▶ _What you are asked to do_: The answer must be every line of the records below that contains the word "column", copied out.

::: Excerpted data

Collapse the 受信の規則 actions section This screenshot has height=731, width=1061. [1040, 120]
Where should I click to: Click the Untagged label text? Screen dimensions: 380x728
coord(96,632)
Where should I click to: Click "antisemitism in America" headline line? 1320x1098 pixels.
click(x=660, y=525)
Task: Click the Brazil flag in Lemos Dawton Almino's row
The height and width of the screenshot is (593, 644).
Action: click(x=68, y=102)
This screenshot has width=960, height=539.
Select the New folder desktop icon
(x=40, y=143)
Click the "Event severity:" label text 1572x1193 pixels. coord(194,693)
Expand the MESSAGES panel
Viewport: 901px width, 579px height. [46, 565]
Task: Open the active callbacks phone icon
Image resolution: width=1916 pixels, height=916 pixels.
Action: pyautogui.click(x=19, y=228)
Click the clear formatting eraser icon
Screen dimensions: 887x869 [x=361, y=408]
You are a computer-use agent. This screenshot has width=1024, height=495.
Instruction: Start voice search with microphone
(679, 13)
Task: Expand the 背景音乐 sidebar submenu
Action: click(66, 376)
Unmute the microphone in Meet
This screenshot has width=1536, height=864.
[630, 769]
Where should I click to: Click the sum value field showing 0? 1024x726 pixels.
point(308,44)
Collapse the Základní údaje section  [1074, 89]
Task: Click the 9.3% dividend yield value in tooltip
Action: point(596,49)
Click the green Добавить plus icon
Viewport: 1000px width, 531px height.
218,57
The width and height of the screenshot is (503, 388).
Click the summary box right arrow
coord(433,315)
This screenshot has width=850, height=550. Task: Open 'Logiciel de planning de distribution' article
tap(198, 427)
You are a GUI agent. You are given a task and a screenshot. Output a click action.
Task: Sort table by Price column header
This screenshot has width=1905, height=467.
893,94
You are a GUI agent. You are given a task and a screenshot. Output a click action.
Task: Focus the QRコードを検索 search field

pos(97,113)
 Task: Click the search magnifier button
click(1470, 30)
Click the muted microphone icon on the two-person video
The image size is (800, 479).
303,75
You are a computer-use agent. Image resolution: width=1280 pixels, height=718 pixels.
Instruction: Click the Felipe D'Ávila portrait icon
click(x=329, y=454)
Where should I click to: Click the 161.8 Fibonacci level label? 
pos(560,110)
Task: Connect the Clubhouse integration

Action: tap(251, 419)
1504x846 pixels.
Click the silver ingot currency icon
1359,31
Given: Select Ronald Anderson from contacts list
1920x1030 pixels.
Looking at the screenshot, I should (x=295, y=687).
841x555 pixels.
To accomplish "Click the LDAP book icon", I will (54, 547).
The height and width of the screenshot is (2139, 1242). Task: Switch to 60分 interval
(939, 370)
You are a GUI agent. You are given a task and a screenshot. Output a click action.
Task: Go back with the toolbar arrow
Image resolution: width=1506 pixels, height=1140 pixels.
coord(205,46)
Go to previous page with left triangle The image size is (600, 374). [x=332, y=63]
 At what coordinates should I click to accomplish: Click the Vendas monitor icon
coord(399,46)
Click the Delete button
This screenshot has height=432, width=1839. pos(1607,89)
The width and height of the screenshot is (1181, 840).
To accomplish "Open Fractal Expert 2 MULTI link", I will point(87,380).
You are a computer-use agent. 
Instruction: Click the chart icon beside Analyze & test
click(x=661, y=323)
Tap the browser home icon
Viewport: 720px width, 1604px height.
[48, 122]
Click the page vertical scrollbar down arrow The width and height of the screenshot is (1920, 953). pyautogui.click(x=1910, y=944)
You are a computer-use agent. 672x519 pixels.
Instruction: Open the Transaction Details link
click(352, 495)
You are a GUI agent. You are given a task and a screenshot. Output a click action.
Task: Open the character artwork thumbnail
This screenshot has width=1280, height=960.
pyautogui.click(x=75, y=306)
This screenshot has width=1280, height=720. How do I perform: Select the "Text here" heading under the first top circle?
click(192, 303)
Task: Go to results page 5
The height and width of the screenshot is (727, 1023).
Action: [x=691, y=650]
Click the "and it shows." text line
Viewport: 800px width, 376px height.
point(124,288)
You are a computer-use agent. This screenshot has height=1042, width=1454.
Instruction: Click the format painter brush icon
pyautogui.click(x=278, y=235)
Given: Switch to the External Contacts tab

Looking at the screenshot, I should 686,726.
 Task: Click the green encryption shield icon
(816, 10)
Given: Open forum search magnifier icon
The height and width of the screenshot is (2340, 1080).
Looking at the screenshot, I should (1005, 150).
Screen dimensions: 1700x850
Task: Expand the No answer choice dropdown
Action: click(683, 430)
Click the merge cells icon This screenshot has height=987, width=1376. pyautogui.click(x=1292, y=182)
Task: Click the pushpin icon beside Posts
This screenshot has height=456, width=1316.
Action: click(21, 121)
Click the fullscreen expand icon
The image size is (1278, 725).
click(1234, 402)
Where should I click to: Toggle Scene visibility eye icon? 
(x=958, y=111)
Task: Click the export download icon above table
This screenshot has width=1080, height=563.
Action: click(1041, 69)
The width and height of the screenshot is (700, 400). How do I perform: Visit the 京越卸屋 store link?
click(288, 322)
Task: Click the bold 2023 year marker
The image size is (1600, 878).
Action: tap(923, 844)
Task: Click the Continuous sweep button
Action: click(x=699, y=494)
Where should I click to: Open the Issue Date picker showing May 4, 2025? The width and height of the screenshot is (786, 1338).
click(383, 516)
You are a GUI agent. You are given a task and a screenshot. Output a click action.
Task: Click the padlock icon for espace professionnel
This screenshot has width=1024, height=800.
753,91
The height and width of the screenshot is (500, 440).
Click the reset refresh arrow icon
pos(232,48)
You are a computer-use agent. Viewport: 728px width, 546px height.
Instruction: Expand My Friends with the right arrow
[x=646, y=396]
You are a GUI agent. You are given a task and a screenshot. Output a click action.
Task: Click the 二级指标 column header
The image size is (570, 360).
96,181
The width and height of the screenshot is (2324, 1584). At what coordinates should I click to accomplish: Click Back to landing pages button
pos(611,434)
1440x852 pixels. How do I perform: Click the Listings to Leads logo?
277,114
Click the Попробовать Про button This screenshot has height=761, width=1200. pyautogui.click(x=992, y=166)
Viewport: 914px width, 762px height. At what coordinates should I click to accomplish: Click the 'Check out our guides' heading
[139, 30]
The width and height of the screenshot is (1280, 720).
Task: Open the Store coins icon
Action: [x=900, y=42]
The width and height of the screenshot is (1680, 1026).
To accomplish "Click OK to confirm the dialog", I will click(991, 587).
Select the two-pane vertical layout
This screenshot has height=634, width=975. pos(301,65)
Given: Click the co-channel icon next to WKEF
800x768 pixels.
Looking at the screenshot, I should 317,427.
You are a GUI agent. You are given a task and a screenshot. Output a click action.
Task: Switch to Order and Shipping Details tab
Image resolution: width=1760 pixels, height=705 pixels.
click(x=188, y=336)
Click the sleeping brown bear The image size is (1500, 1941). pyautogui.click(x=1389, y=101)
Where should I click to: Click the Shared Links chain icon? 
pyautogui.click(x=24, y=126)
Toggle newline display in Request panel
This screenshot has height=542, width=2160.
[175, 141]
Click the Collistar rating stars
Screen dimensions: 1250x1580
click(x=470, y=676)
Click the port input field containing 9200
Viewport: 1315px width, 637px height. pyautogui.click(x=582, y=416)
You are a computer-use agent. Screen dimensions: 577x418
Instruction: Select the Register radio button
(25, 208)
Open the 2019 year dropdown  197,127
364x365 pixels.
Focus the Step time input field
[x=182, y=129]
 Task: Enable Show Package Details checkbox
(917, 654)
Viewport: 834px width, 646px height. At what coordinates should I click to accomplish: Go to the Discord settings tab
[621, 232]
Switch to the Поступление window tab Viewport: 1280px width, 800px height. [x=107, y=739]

::::::

▶ _Task result_:
Task: Sort table by Price column header
Task: Click the 二级指标 column header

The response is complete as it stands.